> _AIM OF THE EXERCISE_
Scan the records below. Copy every line in which the word "terminal" appears.

> _Saved data entries_
◇ ◇ ◇

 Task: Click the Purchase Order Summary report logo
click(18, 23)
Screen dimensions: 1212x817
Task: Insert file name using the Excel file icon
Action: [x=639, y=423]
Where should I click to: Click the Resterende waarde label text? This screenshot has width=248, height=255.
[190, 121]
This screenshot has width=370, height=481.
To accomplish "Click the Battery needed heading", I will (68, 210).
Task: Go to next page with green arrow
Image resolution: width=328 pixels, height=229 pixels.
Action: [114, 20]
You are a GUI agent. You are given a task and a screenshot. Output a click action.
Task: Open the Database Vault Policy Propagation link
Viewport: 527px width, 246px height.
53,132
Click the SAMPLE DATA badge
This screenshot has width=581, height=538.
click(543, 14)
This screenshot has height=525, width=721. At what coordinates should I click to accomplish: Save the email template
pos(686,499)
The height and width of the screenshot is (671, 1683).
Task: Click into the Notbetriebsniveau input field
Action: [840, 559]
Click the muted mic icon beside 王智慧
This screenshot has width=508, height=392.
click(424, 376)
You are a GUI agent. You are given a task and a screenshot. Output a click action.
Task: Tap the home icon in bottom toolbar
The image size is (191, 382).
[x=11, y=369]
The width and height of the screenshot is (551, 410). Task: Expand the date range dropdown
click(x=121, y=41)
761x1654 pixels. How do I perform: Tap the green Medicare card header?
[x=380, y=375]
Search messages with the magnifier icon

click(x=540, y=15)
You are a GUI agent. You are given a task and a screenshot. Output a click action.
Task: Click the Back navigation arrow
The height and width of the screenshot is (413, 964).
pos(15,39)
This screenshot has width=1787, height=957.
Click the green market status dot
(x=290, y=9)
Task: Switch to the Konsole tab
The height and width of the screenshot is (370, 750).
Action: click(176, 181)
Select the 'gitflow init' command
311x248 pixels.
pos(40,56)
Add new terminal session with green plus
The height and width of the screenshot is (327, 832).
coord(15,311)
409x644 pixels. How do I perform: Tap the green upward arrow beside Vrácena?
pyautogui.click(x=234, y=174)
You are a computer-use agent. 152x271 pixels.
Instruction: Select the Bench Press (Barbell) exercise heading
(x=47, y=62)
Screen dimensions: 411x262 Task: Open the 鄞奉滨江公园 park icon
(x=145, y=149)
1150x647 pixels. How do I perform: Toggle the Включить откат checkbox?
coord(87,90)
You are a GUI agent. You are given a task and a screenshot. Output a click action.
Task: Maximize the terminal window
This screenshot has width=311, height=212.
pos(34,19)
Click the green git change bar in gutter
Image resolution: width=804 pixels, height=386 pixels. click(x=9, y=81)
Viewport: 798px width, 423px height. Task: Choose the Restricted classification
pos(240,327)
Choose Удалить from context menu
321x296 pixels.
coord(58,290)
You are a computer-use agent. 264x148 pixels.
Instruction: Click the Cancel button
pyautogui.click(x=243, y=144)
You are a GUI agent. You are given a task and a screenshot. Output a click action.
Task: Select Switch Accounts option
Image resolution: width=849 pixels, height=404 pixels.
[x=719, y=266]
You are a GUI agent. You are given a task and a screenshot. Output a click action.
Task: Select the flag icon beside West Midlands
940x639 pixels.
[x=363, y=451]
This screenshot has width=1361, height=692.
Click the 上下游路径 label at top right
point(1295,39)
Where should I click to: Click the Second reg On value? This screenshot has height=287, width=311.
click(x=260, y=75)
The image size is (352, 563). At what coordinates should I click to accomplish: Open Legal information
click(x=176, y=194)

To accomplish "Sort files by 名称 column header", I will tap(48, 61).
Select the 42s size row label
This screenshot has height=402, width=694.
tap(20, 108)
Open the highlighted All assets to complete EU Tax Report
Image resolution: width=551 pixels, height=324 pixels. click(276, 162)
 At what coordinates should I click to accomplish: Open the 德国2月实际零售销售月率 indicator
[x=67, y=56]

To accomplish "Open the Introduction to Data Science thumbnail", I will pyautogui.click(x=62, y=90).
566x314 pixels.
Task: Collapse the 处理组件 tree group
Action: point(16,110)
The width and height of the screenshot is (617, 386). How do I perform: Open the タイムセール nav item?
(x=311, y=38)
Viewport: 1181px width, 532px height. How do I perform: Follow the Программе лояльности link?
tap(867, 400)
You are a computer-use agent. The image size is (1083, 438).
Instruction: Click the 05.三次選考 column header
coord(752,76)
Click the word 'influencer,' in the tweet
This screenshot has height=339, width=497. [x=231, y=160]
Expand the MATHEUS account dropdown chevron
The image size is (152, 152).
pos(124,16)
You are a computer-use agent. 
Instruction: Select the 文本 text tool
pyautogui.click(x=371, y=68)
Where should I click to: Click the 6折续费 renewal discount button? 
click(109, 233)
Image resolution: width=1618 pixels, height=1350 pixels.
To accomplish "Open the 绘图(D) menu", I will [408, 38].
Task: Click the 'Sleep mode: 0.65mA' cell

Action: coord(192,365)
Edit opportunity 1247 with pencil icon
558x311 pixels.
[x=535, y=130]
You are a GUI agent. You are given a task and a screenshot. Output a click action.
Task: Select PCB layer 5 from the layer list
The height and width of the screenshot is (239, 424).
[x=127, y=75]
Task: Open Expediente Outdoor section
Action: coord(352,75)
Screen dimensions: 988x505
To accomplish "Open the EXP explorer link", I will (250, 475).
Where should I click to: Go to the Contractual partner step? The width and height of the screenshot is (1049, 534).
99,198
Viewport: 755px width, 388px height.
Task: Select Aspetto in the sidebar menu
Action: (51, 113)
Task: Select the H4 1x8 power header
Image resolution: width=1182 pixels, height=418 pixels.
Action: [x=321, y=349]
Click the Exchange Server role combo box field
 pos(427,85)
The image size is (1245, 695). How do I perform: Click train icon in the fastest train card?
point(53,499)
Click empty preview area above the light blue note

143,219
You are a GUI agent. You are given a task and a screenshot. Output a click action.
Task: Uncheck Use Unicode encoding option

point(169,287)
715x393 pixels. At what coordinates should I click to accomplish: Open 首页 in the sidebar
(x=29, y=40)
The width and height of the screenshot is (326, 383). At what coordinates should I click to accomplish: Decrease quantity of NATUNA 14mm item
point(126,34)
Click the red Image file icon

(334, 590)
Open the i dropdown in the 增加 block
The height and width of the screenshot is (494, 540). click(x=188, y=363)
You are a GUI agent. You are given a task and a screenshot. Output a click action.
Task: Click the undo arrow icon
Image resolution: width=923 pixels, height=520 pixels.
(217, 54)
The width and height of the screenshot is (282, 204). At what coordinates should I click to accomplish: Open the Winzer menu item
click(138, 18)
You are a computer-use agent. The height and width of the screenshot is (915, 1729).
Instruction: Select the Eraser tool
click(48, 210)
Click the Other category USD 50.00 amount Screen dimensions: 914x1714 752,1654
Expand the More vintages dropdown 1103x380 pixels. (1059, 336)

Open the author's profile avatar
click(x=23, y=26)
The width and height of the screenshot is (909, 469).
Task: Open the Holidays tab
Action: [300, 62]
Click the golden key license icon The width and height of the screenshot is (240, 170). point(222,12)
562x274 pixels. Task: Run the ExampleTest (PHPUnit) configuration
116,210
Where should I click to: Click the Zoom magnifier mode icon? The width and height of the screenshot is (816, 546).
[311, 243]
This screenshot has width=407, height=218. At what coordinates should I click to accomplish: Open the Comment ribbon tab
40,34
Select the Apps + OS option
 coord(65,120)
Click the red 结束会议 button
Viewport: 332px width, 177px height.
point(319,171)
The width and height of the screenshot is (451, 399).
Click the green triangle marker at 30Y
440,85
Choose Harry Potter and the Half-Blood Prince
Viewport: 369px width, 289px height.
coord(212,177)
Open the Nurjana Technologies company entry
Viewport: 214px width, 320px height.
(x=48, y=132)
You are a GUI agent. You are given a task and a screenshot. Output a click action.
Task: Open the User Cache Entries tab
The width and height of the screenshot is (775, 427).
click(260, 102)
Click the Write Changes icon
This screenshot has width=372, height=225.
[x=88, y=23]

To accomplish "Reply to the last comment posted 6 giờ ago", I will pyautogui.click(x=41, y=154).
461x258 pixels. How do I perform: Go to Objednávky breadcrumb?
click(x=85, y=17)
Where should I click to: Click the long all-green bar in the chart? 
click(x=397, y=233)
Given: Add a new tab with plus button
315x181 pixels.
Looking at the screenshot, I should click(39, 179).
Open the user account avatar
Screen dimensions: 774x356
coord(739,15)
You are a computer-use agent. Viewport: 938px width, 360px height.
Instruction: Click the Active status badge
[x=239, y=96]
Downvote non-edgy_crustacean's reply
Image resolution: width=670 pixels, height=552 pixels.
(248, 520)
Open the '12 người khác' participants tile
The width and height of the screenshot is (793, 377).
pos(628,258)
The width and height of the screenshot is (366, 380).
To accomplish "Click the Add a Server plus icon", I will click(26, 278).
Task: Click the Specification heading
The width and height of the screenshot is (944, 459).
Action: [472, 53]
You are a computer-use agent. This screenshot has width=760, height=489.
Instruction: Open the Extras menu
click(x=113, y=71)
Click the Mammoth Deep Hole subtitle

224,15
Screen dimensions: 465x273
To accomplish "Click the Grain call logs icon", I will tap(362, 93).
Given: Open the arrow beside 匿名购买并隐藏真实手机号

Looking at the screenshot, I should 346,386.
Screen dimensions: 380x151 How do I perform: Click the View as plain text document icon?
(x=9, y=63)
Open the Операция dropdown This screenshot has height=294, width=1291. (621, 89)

◇ ◇ ◇

> _ANSWER TO THE PROBLEM_
Add new terminal session with green plus
Task: Maximize the terminal window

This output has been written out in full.